What you are asked to do → Copy every line that contains the string "Select" from the entries below.

Records excerpted from a collection →
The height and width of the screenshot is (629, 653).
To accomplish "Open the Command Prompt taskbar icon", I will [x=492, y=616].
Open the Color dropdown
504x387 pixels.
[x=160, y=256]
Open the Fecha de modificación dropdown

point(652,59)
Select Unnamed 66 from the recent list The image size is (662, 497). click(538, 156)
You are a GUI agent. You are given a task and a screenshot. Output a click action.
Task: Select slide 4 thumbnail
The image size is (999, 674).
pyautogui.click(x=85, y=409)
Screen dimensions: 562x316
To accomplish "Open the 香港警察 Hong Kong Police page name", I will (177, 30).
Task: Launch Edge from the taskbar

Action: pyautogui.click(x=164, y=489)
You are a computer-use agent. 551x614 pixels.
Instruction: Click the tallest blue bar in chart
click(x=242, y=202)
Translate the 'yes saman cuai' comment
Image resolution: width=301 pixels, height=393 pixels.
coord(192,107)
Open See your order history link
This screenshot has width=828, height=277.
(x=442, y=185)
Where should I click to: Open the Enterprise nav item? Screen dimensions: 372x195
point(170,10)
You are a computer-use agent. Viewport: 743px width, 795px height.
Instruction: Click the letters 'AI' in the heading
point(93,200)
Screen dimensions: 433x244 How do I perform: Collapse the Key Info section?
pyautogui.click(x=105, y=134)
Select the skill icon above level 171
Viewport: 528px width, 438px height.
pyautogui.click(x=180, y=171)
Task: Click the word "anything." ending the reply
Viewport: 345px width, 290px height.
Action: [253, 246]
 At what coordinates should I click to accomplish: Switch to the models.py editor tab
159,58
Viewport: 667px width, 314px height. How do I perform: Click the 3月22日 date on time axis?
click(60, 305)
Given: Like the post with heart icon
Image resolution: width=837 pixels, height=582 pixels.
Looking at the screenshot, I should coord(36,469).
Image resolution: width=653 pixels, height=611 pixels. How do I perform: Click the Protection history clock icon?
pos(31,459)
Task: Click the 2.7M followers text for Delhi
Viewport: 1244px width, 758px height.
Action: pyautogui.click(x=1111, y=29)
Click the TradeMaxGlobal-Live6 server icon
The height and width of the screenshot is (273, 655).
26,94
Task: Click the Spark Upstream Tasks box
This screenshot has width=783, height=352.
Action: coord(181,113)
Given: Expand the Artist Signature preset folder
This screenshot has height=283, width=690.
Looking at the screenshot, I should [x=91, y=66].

Result for this task →
Select Unnamed 66 from the recent list The image size is (662, 497). click(538, 156)
Task: Select slide 4 thumbnail
Select the skill icon above level 171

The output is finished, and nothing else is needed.